── Provided material ──
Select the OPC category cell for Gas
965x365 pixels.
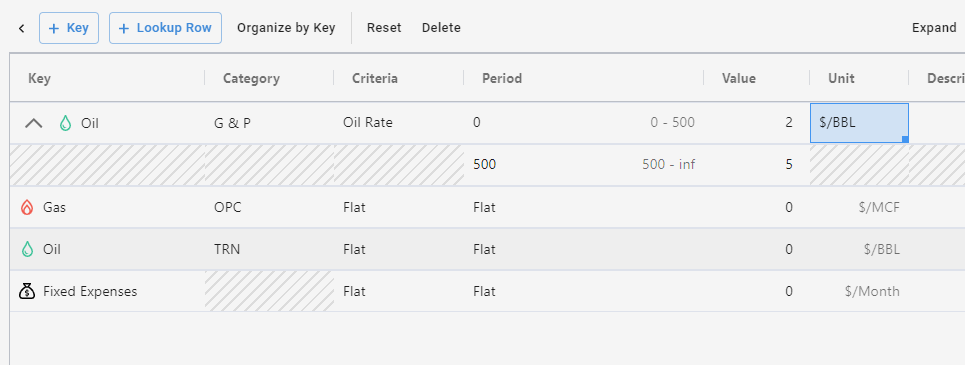click(269, 207)
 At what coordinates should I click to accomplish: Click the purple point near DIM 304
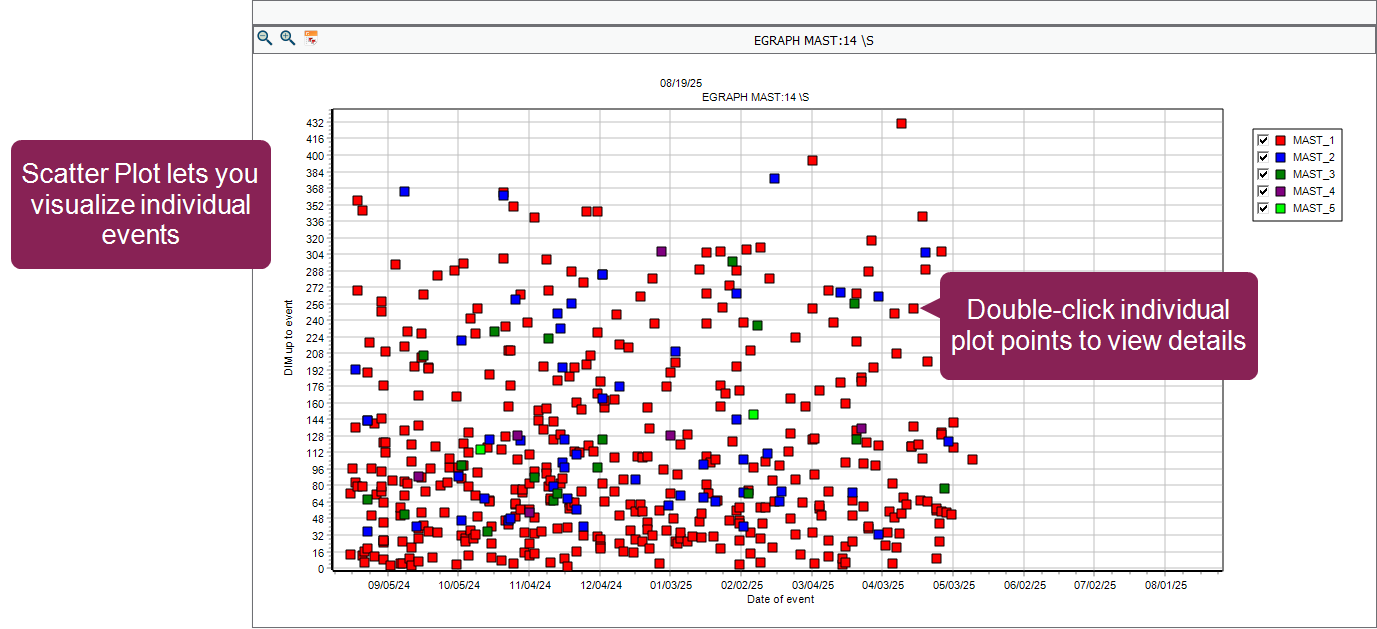click(x=661, y=251)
───
Exercise brief: Pictures must be left out of the answer, which should be exactly the lines from the one holding "At what coordinates" through the last line of the entries above, both included; please add nothing.

Result of this exercise:
 At what coordinates should I click to accomplish: Click the purple point near DIM 304
click(x=661, y=251)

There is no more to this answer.